Needs real-time aggregation to reduce data volume. Dell PowerEdge 2450 support only 360Mbps for 1460 byte packets (generates too many interrupts, probably mainly a PCI 32 bit bus limitation is fixable then will probably run into cache invalidation, the bottlenecks are on the receive side)  running unmodified Linux. Optimize data path in sniffer to support high speeds. Provide easy to use interfaces to high speed data-path. Algorithmic challenges are to construct useful applications layer information on the fly at Gbit rates, deal with re-ordered packets, deal with lost packets.

Initial goals are to measure: how many connections are not accepted; how many are not completed; what CDN performance do users experience in latency, throughput; classify failures based on client cluster, switch used, cache used. Infrastructure provided should allow the fast implementation of additional measurements.

The sniffer has to be secure. Looked at Niksun, Narus, PacketScope, Network Associates. Felt too long delays to add new features.

IPEX data analysis server demo - Raghu Kacker <raghu.kacker@nist.gov> & Hung-Kung Liu <liu@nist.gov>

http://statserver.statsci.com/statserver/aoclientwiz/demos/nist/nistplot.htm

http://statserver.statsci.com/statserver/demos/

Can choose source, destination, packet size, start hour, end hour, start date, end date, box plot or Auto Correlation Function plots.

In discussions suggestions were made to add loss, distributions (PDF, CDF), and spectrum analysis. Other suggestions were to add an upload capability, provide password access to identifying the sites (they are currently sanitized and identified by number). Their server does allow access to remote data via SQL queries. This might allow NIST to use its StatServer (StatServer is quite expensive to license) to analyze SLAC's data repository. Splus 2000 (from StatSci) provides seamless access to Excel.   

Discussions 2

Need to make some choices of: hardware for measurements (active & passive), software (e.g. NIMI or something from HP), how to do node management, OS. Need to come decisions on this so we can start asking for the equipment. 

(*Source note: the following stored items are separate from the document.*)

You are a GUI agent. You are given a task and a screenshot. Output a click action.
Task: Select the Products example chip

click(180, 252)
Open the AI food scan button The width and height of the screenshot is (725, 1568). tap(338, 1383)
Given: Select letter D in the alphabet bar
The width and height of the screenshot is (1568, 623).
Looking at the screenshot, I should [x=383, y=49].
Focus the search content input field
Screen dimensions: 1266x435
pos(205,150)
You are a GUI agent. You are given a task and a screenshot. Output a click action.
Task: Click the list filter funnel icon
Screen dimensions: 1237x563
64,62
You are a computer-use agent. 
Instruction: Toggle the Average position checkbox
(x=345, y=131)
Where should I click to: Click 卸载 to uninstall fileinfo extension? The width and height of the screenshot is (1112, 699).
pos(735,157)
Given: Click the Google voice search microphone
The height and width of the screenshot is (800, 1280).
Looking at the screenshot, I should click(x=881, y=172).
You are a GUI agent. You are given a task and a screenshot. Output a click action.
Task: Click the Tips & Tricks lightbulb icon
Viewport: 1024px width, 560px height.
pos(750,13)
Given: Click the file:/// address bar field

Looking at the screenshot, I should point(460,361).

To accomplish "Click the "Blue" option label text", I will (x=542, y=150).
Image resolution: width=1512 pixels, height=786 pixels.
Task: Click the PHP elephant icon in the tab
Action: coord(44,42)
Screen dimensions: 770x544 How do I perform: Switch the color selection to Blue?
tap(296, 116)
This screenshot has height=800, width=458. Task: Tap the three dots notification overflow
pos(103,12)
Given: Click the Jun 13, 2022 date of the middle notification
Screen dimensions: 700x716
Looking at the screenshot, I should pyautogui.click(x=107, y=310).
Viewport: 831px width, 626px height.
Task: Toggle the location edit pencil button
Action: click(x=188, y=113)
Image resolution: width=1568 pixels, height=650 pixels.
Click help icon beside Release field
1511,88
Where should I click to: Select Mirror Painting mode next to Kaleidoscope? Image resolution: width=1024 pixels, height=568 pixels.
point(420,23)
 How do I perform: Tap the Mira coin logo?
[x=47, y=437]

Hosting site requirements, e.g. GPS

Could implement PingER functionality on the NIMI boxes. This would allow XIWT to extend its existing active measurement infrastructure.

How does one distinguish IPEX from other persistent/consistent measurement infrastructures (PingER, AMP, Surveyor, NIMI were mentioned). One factor is that most of the others are aimed at academic and research networks and DARPA is interested in the "public" Internet and the XIWT consortium does bring together players that do not normally work together.

We need to do something more in the active measurements, i.e. extend PingER, what new active measurements to make.

Need a white paper 2 weeks before the DARPA PI meeting at Albuquerque to state what the IPEX will focus on. Fred and Chuck will do this.